Le mois de tous les dangers pour l'
OL. Dans moins de 31 jours, le club rhodanien verra son sort être réglé par la DNCG. Ces derniers mois, le gendarme financier du football français n'était pas très satisfait de la manière dont John Textor gère les comptes de l'Olympique Lyonnais. Très endetté, Lyon a été rétrogradé en Ligue 2 à titre conservatoire fin 2024. Son propriétaire américain tablait sur une qualification en Ligue des champions pour rentrer de l'argent frais. Un rêve oublié avec la 6e place en Ligue 1 et une Ligue Europa moins rémunératrice à l'horizon. Difficile d'imaginer l'OL s'en sortir sans de grosses ventes programmées.
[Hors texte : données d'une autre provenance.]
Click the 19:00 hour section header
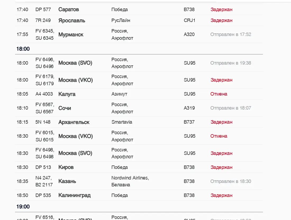 click(23, 206)
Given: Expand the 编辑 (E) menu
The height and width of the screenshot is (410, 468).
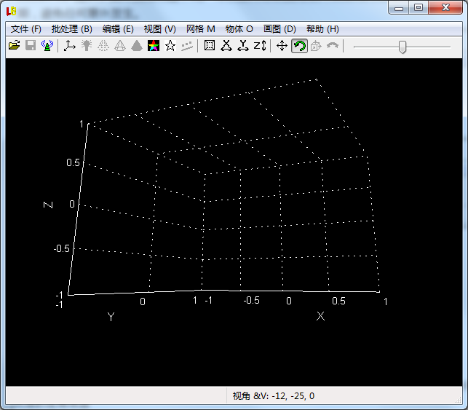Looking at the screenshot, I should coord(118,29).
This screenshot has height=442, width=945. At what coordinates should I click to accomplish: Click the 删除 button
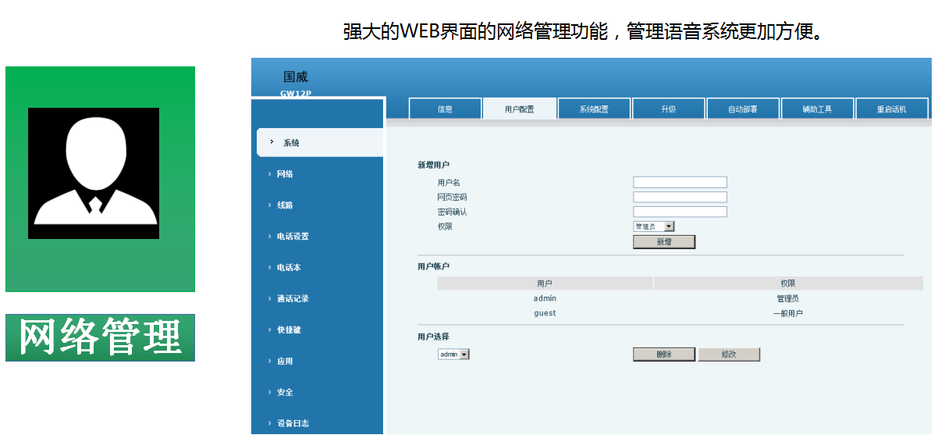coord(663,355)
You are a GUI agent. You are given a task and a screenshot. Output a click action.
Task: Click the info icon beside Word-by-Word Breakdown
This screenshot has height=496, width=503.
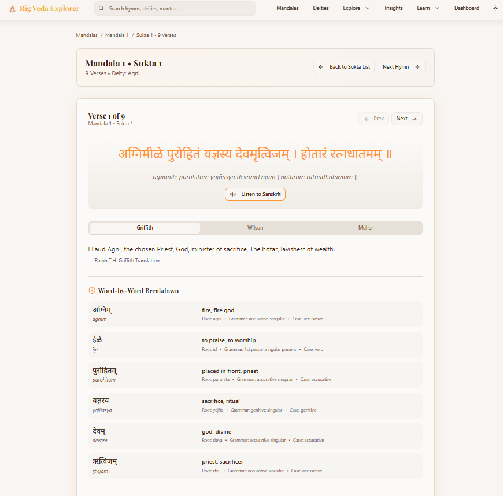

Textor a vu la DNCG 10 fois depuis novembre
John Textor se veut lui rassurant, répétant sans cesse avoir confiance dans son projet. Surtout, il estime connaître désormais les secrets des entretiens avec la DNCG après plusieurs passages infructueux. Sur ce dernier aspect, le patron de l'instance Jean-Marc Mickeler confirme les propos de l'Américain. Il a avoué en interview être régulièrement en contact avec le boss de l'OL depuis plusieurs mois. Une relation à double tranchant : Textor connaît bien la DNCG mais il ne pourra pas la surprendre le 24 juin prochain.
« Une audition qui se passe bien, c’est une audition où le club sait très bien ce qui va se passer en entrant dans la salle. On discute avec certains clubs de manière quasi hebdomadaire, voire quotidienne. Il y a un club aujourd’hui dont tout le monde parle (l’Olympique Lyonnais). J’ai rencontré le président dix fois depuis le mois de novembre. Ça montre bien que l’on est dans un esprit de transparence totale sur nos attentes », a expliqué Jean-Marc Mickeler dans Ouest-France. Autant dire que si l'OL se voit de nouveau sanctionné, la faute en incombera à 100% à John Textor et à sa gestion déraisonnée des Gones.